- **STATED GOAL**: State how many lines of the data below contain the string "This", with case counting, and reply with the number alone.
──────── INPUT RECORDS ────────
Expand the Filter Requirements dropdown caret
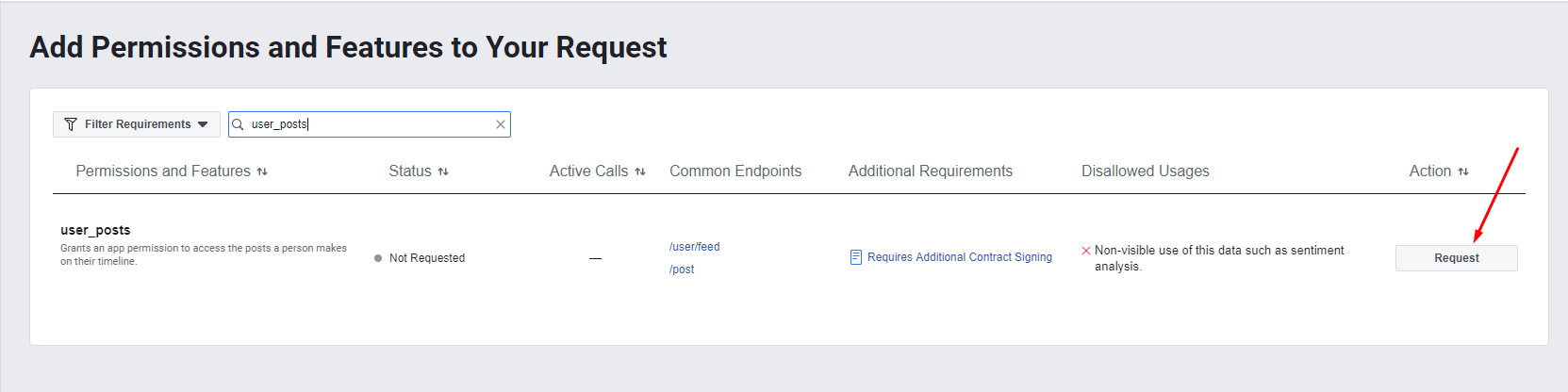The image size is (1568, 392). [203, 124]
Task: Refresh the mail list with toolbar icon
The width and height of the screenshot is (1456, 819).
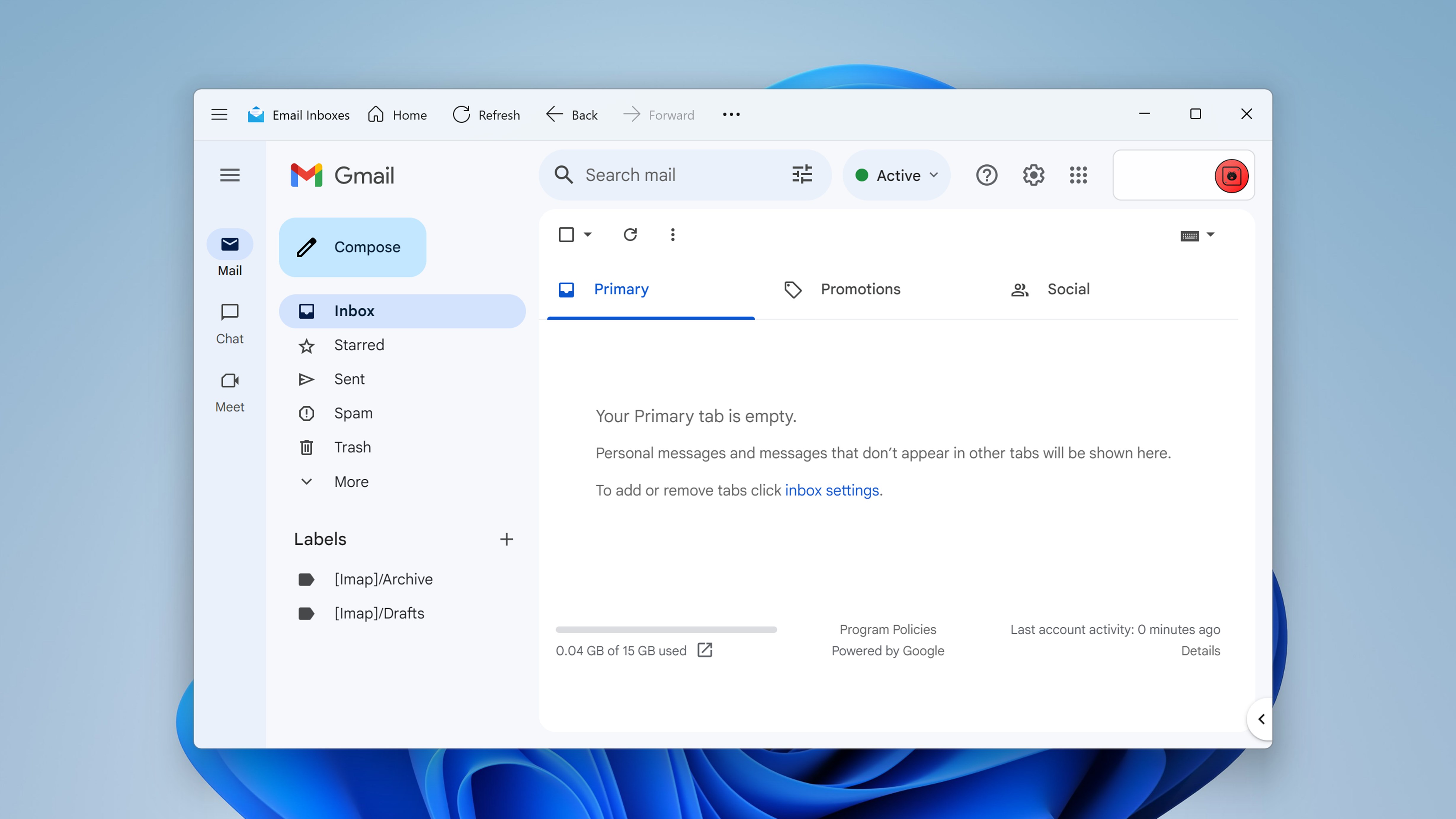Action: [x=630, y=235]
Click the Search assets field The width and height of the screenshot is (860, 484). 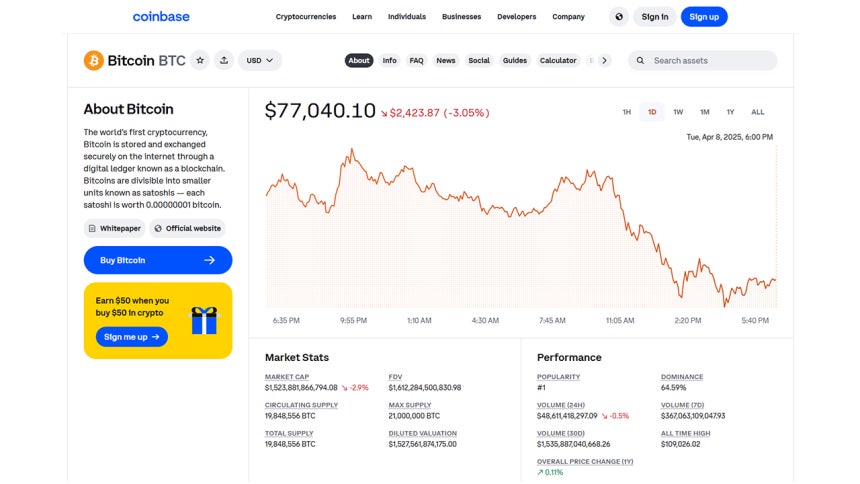pyautogui.click(x=703, y=60)
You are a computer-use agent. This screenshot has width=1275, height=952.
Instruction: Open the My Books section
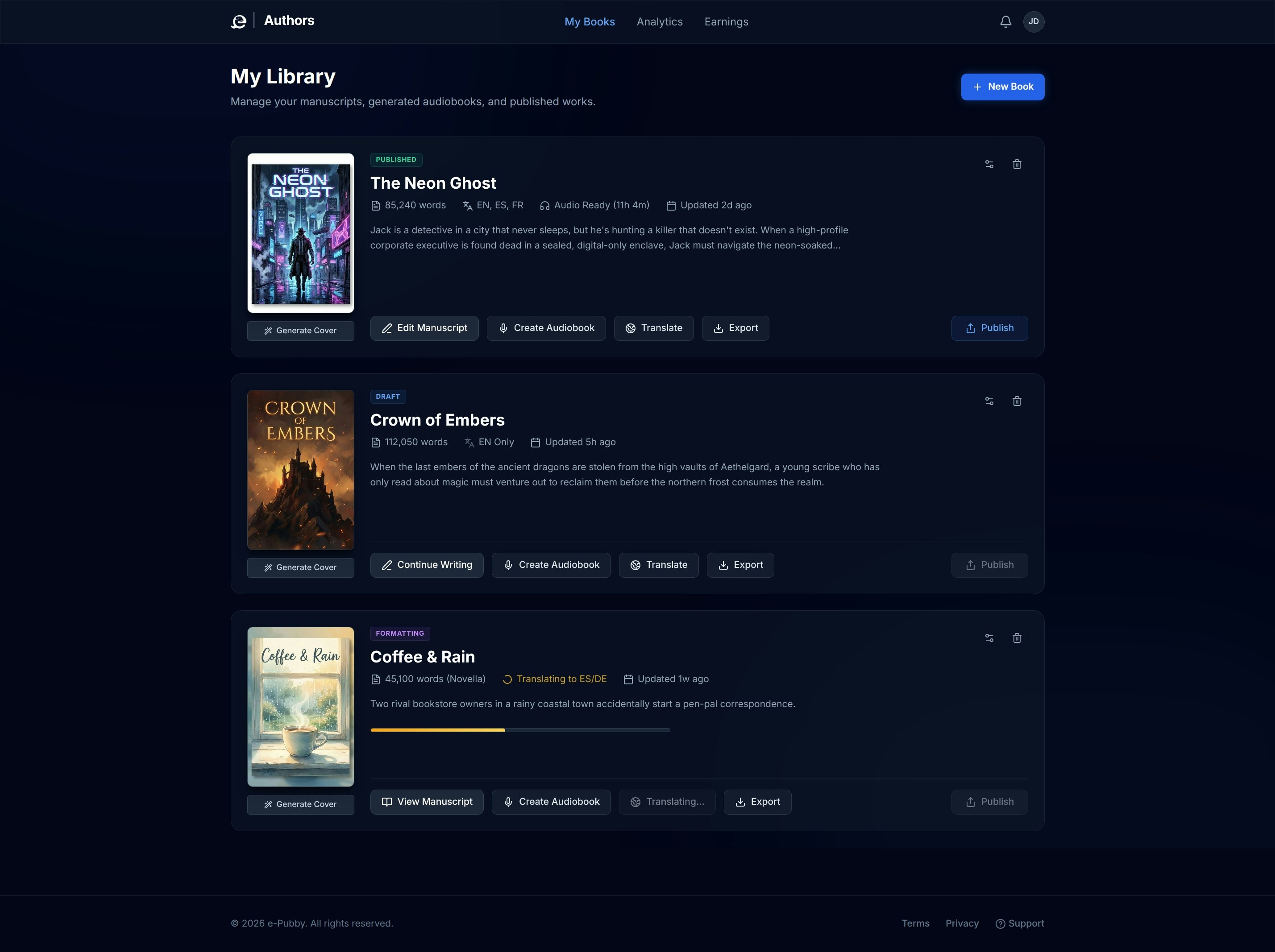[x=590, y=21]
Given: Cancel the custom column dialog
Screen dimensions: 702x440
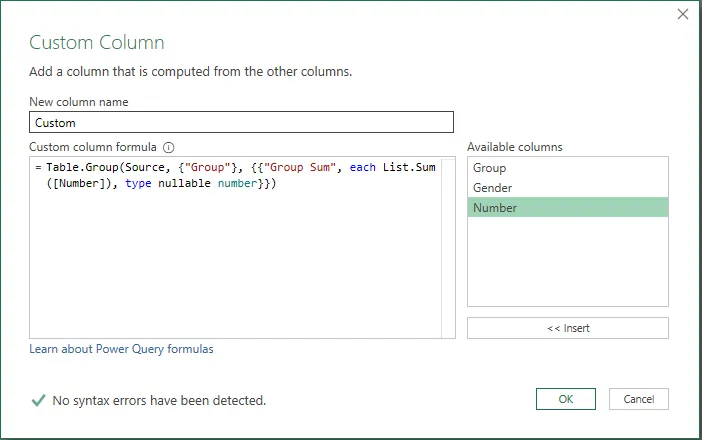Looking at the screenshot, I should click(638, 399).
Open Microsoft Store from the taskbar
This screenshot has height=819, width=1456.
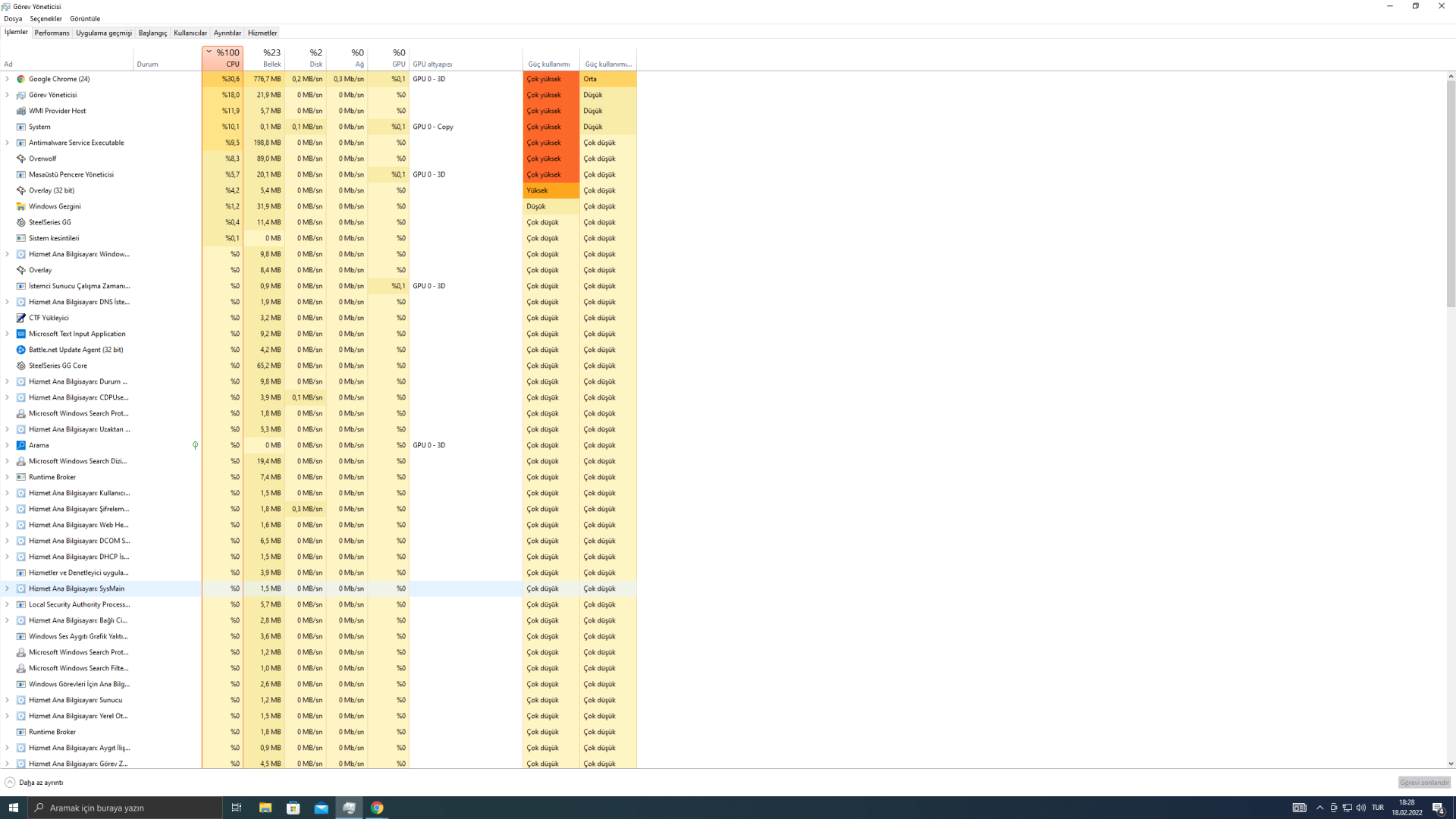click(293, 808)
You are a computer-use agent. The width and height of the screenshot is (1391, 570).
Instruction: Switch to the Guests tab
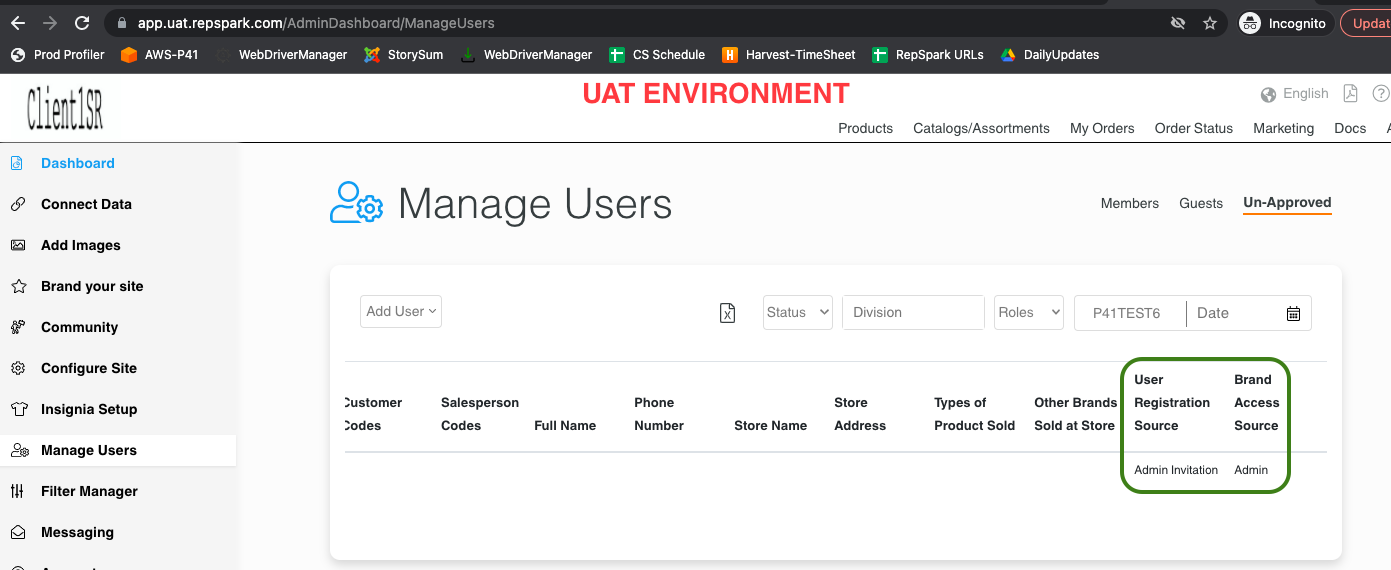pos(1201,203)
────────
- **EXPECTED ANSWER**: 2